With practice and effort, I have learned to read the scoreboards of business: the P&L, the balance sheet and the forecasting ledger. These are the essential tools and frameworks that we use to measure progress and effect. But they are lag indicators of our ability to lead and run businesses, and that is all about people motivating people to bring their intellect and creativity to the workplace. Harnessing the power of story and framing change in a human narrative is a critical skill for those leading businesses in an age of disruption.
The Classics and the wider humanities have created career value for me over the long haul. So I have grave reservations about weakening access to them at NCEA Level 1 by dropping Latin and Art History altogether and subsuming Classics into History (where no history teacher is likely to ever teach it).
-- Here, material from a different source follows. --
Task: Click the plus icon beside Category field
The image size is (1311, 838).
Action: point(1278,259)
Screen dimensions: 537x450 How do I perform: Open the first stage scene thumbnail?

It strikes me as falling prey to a dangerously narrow, short-term and utilitarian view of education in which vocational qualifications are prized above all else. Access to these unique and deeply human subjects will end within a matter of years.
The Classics remain a kind of life companion to me. Literature, language, art, philosophy and history continue to teach me so much about the power of our human story; that no matter how much changes, so little about us does. It also motivates me to respect and explore the cultures of New Zealand's own Māori and Pacific traditions, taonga that is unique to us.
If we lose this capacity for understanding and exploring diverse stories and what has come before us, then we will only stunt our growth as humans. As Cicero the Roman statesman and orator put it: 'To know nothing of what came before you is to remain forever a child'.